TASKS TO CARRY OUT ->
**A)** Answer each question from the vegetable soup recipe, one answer per line, marked the same way.
(i) Which brand of chopped tomatoes does the recipe use?
(ii) What can replace raw onion and garlic?
(iii) Which five seasonings do the tips name for this soup?
**B)** Decide whether each statement agrees with the vegetable soup recipe. Answer yes or no, and quote the words from the recipe that settle it.
(i) The recipe tweak calls for 2 teaspoons of onion powder.
(ii) The soup is said to be made with only real food ingredients.
(iii) Bone broth appears in the ingredient list.
**C)** Pick up the vegetable soup recipe after its last sentence and continue writing it.

TEXT SEGMENT ->
------------------------------------------------------------

Lastly, I like that this recipe is so delicious that you wouldn’t know it is healthy. This Whole30 vegetable soup is made with only the best real food ingredients.
- dried thyme
- dried rosemary
- bone broth
- chopped tomatoes
- salt and pepper
- bay leaf
- dried oregano
- dried basil
- green beens
- dried parsley
Recipe tweak: If you don’t want to use raw onion and garlic, 1 teaspoon of onion powder and 1 teaspoon of garlic powder work well.
Tips and Tricks:
(1) Use high quality chopped tomatoes.
I always use Pomi chopped tomatoes, and used them in this recipe.
(2) Use lots of herbs and spices!!
This soup is seasoned with onion, garlic, leeks, rosemary and thyme.
These flavors seep into the broth and chopped tomatoes, and then even more spices are added on top!

------------------------------------------------------------

DATA PROVIDED ->
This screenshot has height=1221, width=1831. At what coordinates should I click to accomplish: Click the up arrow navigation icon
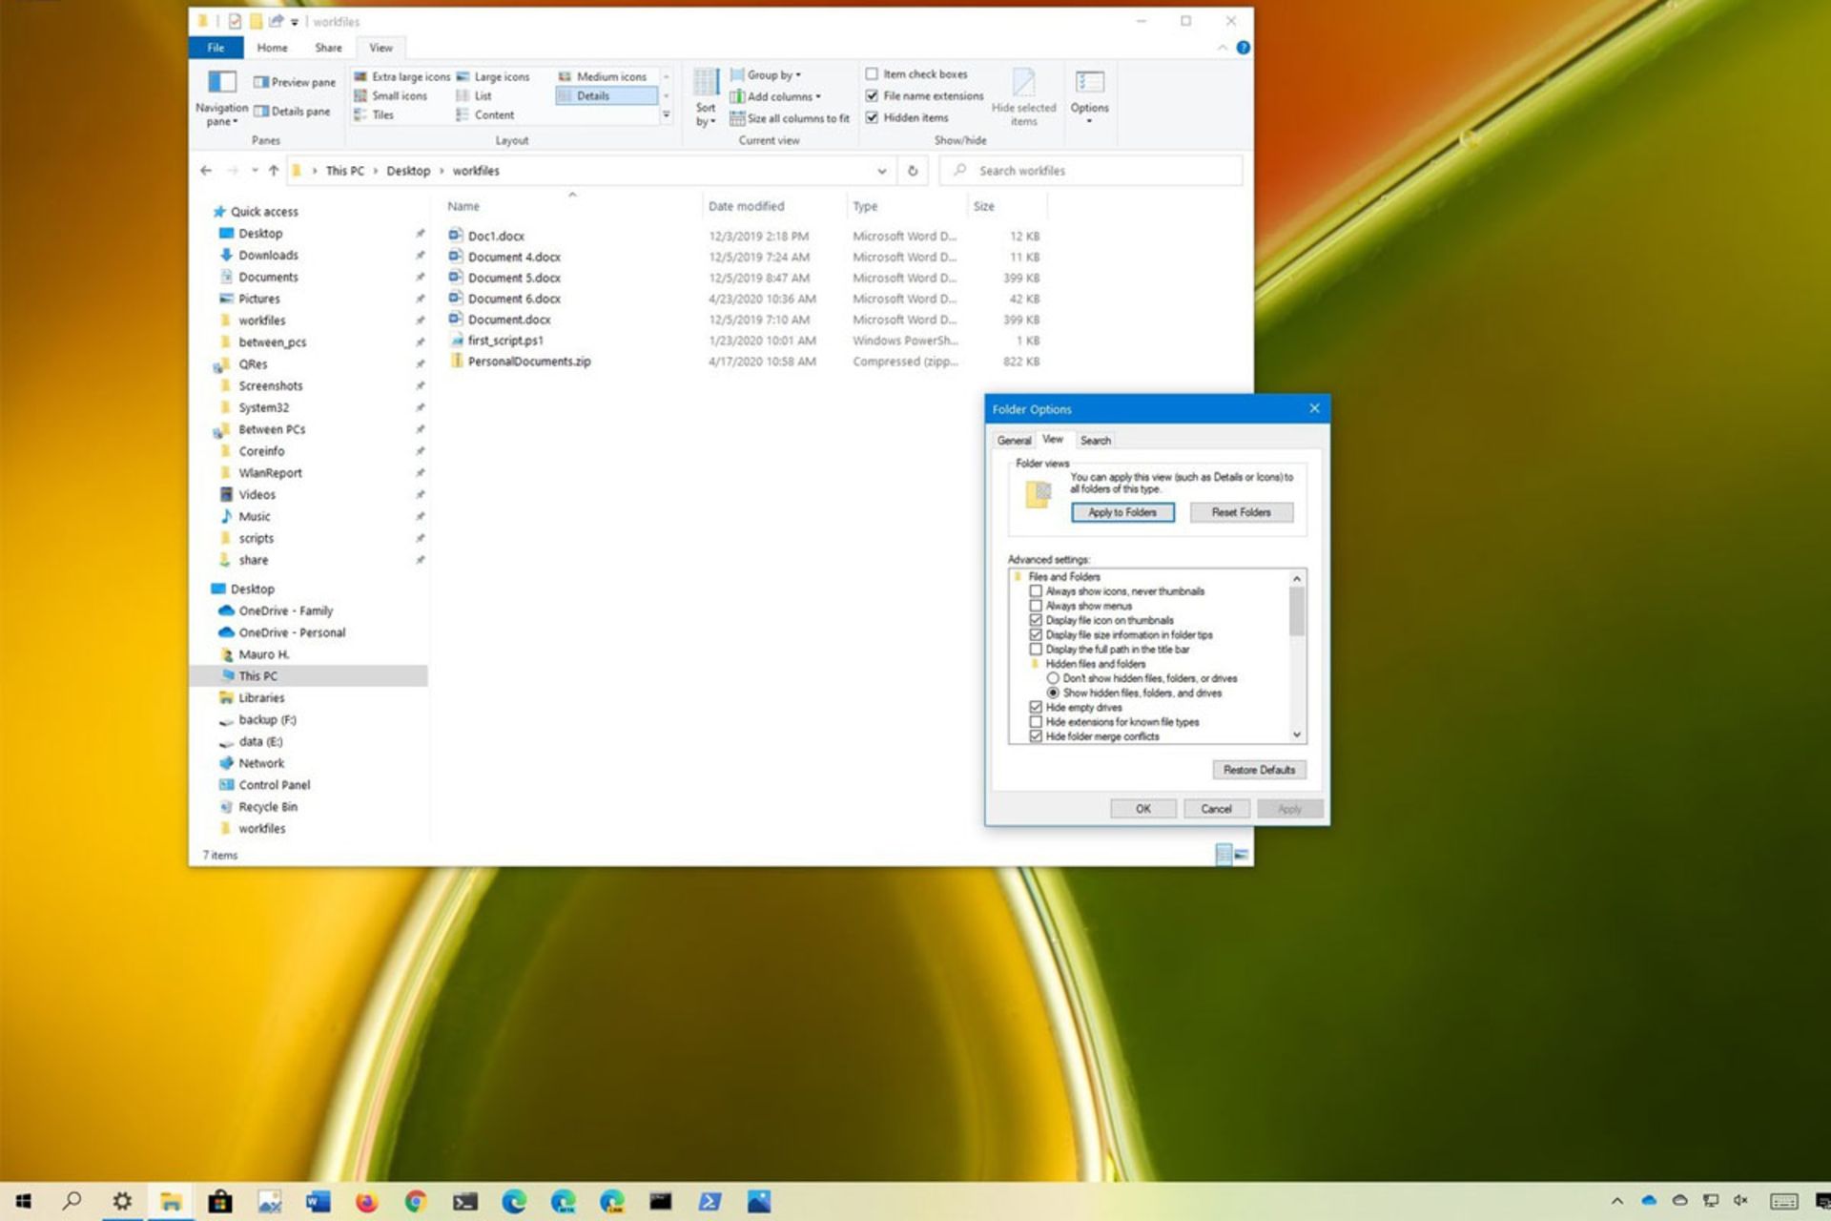274,171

------------------------------------------------------------

SOLVED TASKS ->
**A)**
(i) Pomi.
(ii) 1 teaspoon of onion powder and 1 teaspoon of garlic powder.
(iii) Onion, garlic, leeks, rosemary and thyme.

**B)**
(i) No: "1 teaspoon of onion powder and 1 teaspoon of garlic powder work well."
(ii) Yes: "made with only the best real food ingredients."
(iii) Yes: "bone broth"

**C)**
Bay leaf, oregano, basil, parsley, salt and pepper are used as well. There is such a richness to this soup and I think it is thanks to all the spices.
Modifications that can be made:
(1) You can use different vegetables:
- celery, cauliflower, bell peppers, and sweet potatoes could all work in this recipe.
- you can add more or less of certain veggies already in this recipe based on your preferences.
- for example, I love tomato kale soup, so I added a lot of kale here because I think it tastes great with tomatoes.
(2) How to make this recipe Vegan:
If you want this soup to be vegan or vegetarian, use vegetable stock instead of bone broth.
What to serve with this soup:
- garlic bread
- a small salad
Other healthy soup recipes you may enjoy:
Did you try this recipe? Please leave me a ⭐ review below!
Paleo and Whole30 Tomato Vegetable Soup (GF)
- 1.5 Tbs olive oil
- ½ cup minced onion ( this was ½ of a large onion for me)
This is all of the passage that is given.